Gallons delivered (defined below) for the second quarter of 2013
totaled 52.6 million gallons, up 8% from 48.6 million gallons
delivered in the same period a year ago. Gallons delivered were up
13% for the second quarter of 2013 when excluding 2.1 million
gallons delivered in the second quarter of 2012 by the Company’s
Peruvian joint venture, which was sold in March of 2013. For the
six months ended June 30, 2013, gallons delivered totaled 102.5
million gallons, up from 92.3 million gallons for the six months
ended June 30, 2012.
Andrew J. Littlefair, Clean Energy’s President and Chief
Executive Officer, stated: “I am very encouraged by the significant
development that has taken place over the first half of the year in
both our core markets as well as in the long-haul trucking market’s
transition to natural gas. The 12-liter natural gas engines have
been well received by the early adopters and shippers are now
starting to request that their contract carriers make the switch to
natural gas. Clean Energy’s investment in ‘America's Natural Gas
Highway’ has laid the foundation to enable this transition to
natural gas fueled trucking throughout the country.”
Adjusted EBITDA for the second quarter of 2013 was $11.1
million.
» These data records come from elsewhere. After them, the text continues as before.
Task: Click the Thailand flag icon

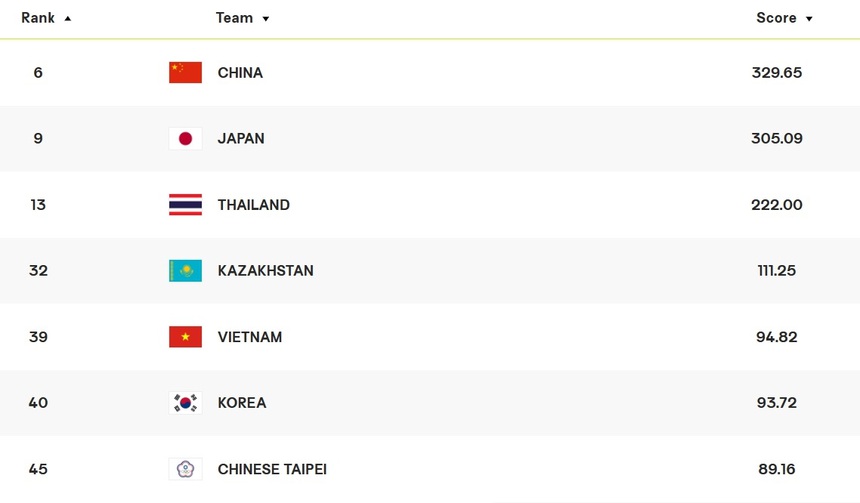Action: coord(185,205)
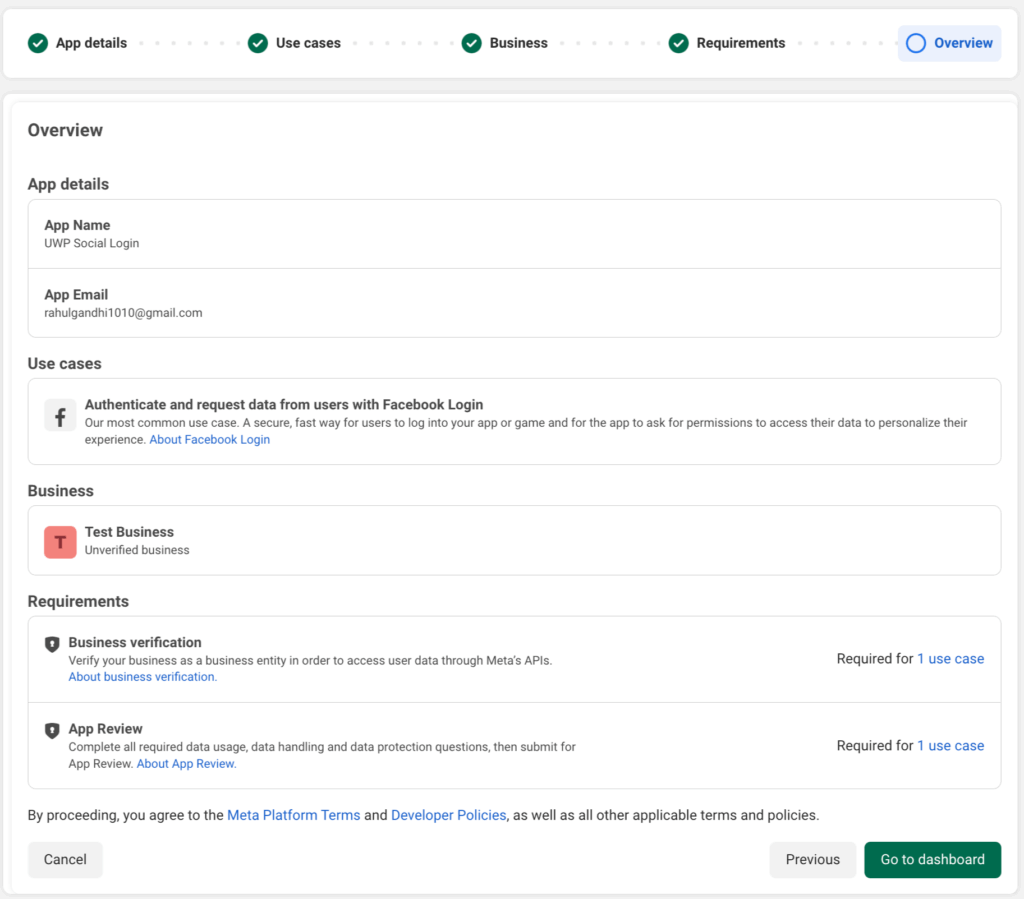The image size is (1024, 899).
Task: Click the Facebook logo icon in Use cases
Action: [x=60, y=415]
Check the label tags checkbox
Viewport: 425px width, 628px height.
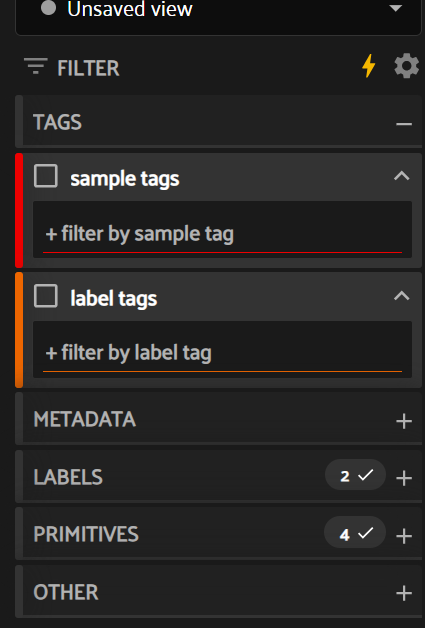[46, 296]
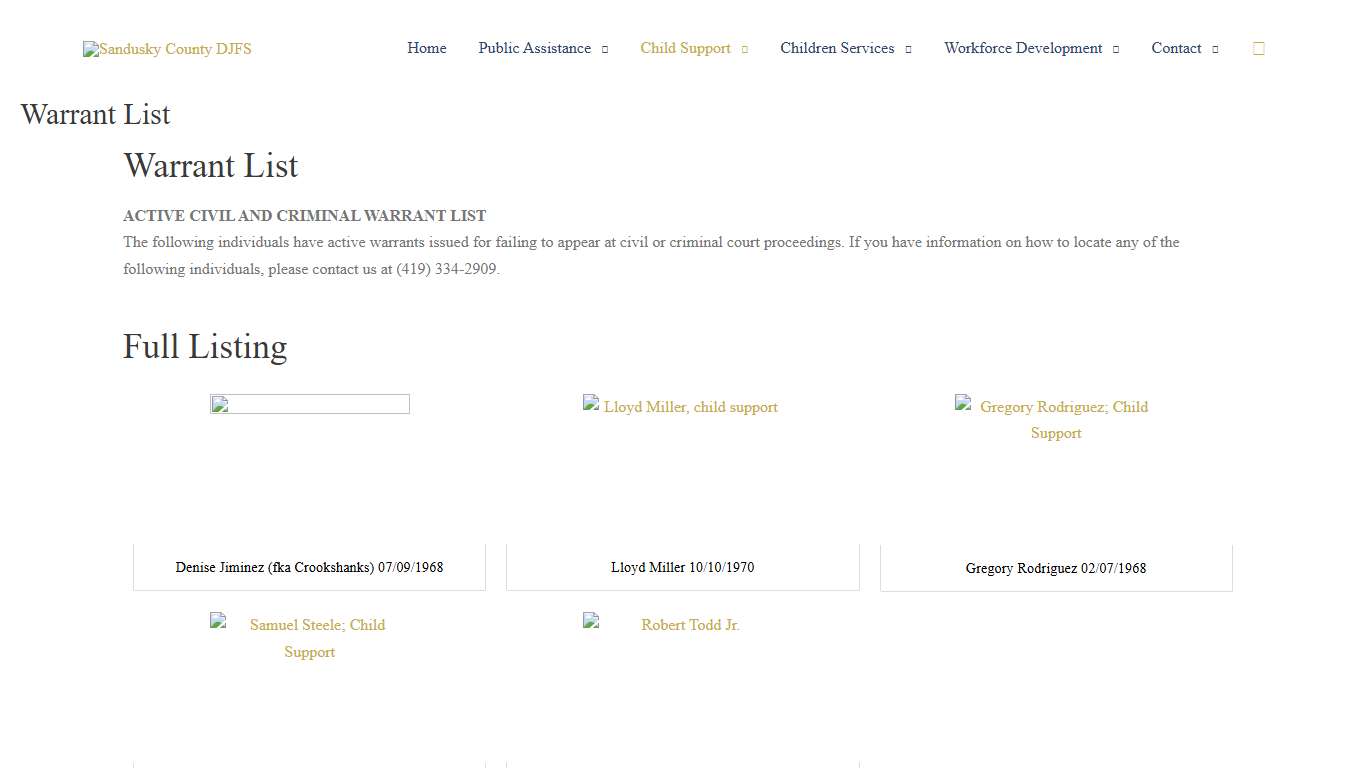1366x768 pixels.
Task: Expand the Public Assistance submenu arrow
Action: [x=605, y=49]
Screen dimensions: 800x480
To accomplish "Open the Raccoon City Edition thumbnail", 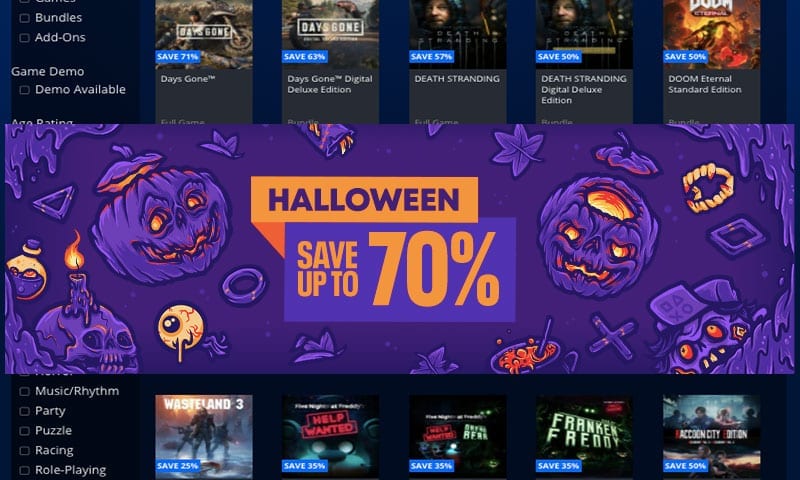I will pos(711,436).
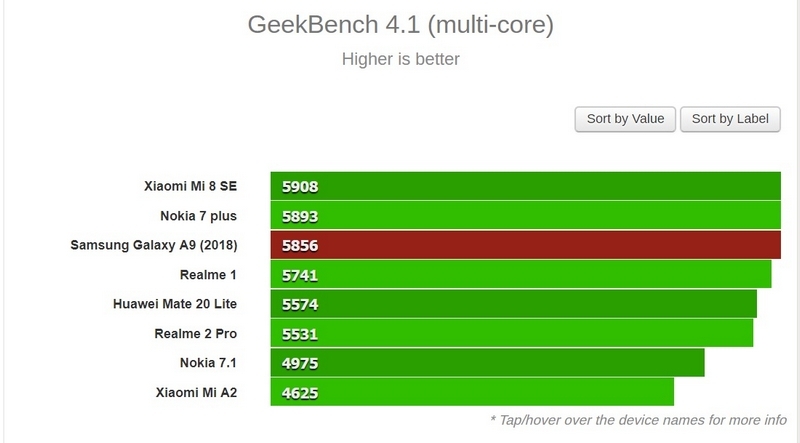Click the 4625 Xiaomi Mi A2 bar
This screenshot has width=800, height=443.
coord(472,392)
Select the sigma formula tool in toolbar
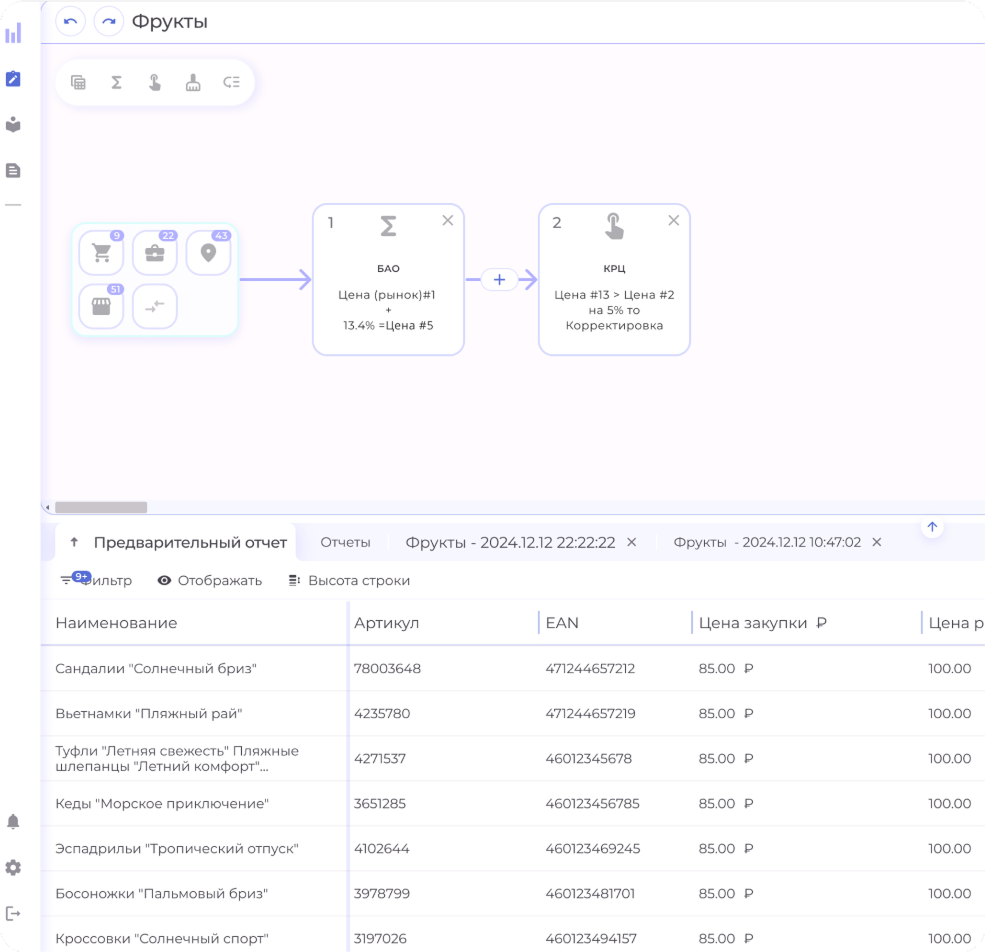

This compares with adjusted EBITDA of $(1.6) million in
the second quarter of 2012. For the six months ended June 30, 2013,
adjusted EBITDA was $31.2 million, compared with $(3.6) million for
the same period in 2012. Adjusted EBITDA is described below and
reconciled to the GAAP measure net loss attributable to Clean
Energy Fuels Corp.
Non-GAAP loss per share for the second quarter of 2013 was
$0.07, compared with a non-GAAP loss per share for the second
quarter of 2012 of $0.16. For the six months ended June 30, 2013,
non-GAAP loss per share was $0.03, compared with $0.33 per share
for the first six months in 2012. Non-GAAP loss per share is
described below and reconciled to the GAAP measure net loss
attributable to Clean Energy Fuels Corp.
On a GAAP basis, net loss for the second quarter of 2013 was
$11.9 million, or $0.13 per share, and included a non-cash loss of
$40,000 related to the accounting treatment that requires Clean
Energy to value its Series I warrants and mark them to market,
a non-cash charge of $5.5 million related to stock-based
compensation, and foreign currency losses of $0.2 million on the
Company’s IMW purchase notes. This compares with a net loss for the
second quarter of 2012 of $11.3 million, or $0.13 per share, which
included a non-cash gain of $8.9 million related to marking to
market the Series I warrants, $5.8 million of non-cash
stock-based compensation charges, and foreign currency losses of
$0.5 million on the IMW purchase notes.
Net loss for the six month period ended June 30, 2013, which
included a non-cash charge of $0.5 million related to the valuation
of the Series I warrants, non-cash stock-based compensation charges
of $11.7 million, and foreign currency losses of $0.4 million on
its IMW purchase notes, was $15.8 million, or $0.17 per share. This
compares with a net loss in the six months ended June 30, 2012 of
$43.2 million, or $0.50 per share, which included a non-cash charge
for the Series I warrants of $4.6 million, non-cash stock-based
compensation charges of $10.4 million, and foreign currency losses
of $0.1 million on its IMW purchase notes.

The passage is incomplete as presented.